Ketua Umum PDIP Megawati Soekarnoputri resmi mengumumkan kepengurusan inti DPP PDIP periode 2015-2020. Ada hal unik yang dapat dilihat terkait kepengurusan inti partai moncong putih tersebut.



Selain terpentalnya nama Maruarar Sirait dan Effendi Simbolon, sorotan juga datang kepada dua nama pengurus PDIP. Keduanya adalah Ketua DPP bidang Pemenangan Pemilu Bambang Dwi Hartono atau akrab dipanggil Bambang DH dan Ketua bidan Ideologi dan Kaderisasi Idham Samawi.



Baik Bambang DH Maupun Idham Samawi saat ini masih berstatus sebagai tersangka. Bambang DH yang pernah menjadi wali kota dua periode (2002-2005 dan 2005-2010) dan kemudian rela menjadi wakil wali kota Surabaya (2010-2013) mendampingi Tri Rismaharini yang notabene bekas anak buahnya.

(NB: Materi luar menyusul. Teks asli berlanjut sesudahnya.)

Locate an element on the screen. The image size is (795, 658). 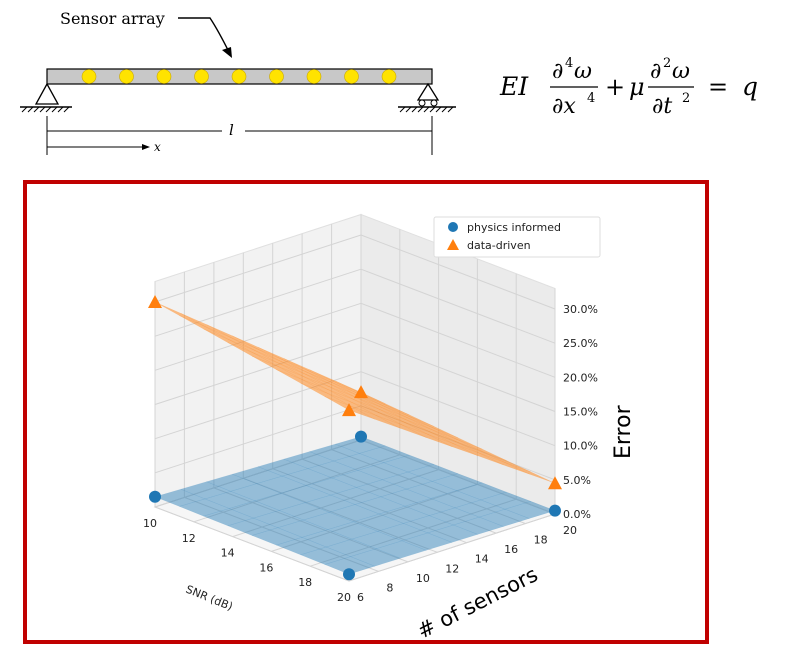
y-tick-6: 6 is located at coordinates (360, 598).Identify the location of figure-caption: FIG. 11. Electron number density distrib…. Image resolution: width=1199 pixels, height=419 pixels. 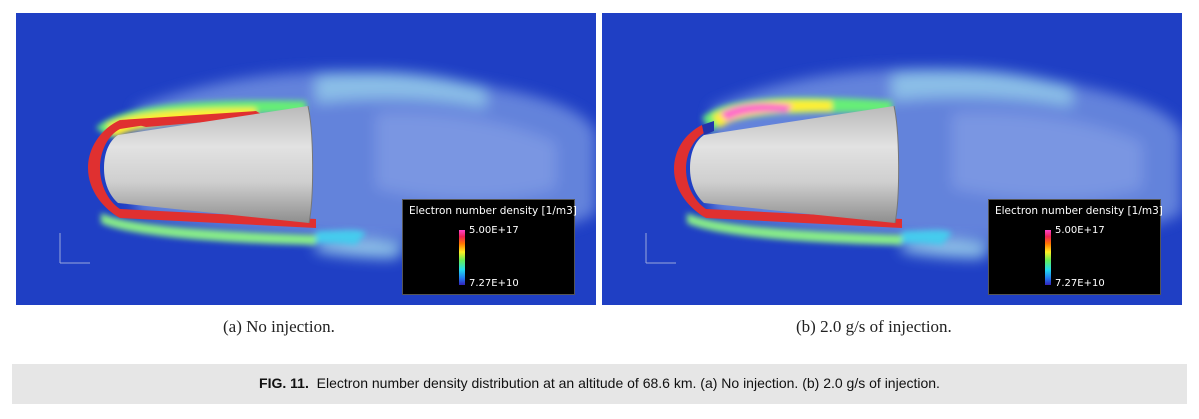
(600, 384).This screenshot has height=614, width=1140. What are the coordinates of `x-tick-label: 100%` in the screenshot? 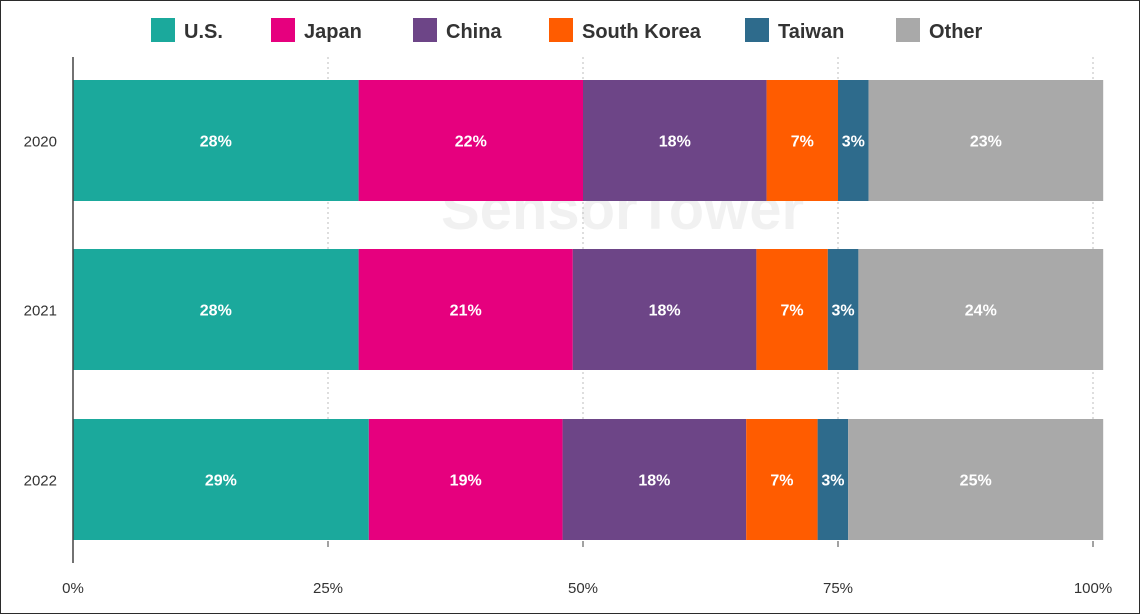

Bambang yang pernah maju sebagai calon gubernur Jatim pada 2013, terjerat kasus gratifikasi DPRD-Pemkot Surabaya sebesar Rp 720 juta. Sejak November 2013, ia sudah ditetapkan sebagai tersangka oleh Ditreskrimsus Polda Jatim. Hanya saja, ia tidak ditahan Polda Jatim lantaran dinilai kooperatif selama pemeriksaan.



Sementara itu, Idham Samawi mantan bupati Bantul dua periode (1999–2004 dan 2005–2010) terjerat kasus dana hibah untuk Persiba Bantul sebanyak Rp 12,5 miliar. Hingga kini, kasusnya masih mandeg di Kejaksaan Tinggi Daerah Istimewa Yogyakarta (DIY).


Atas statusnya itu, meski pada Pileg 2014 meraih suara terbanyak kedua di Dapil DIY di bawah Hanafi Rais, ia tidak dilantik Komisi Pemilihan Umum (KPU) pada 1 Oktober lalu. Sehingga, Idham gagal menjadi anggota DPR dari Fraksi PDIP.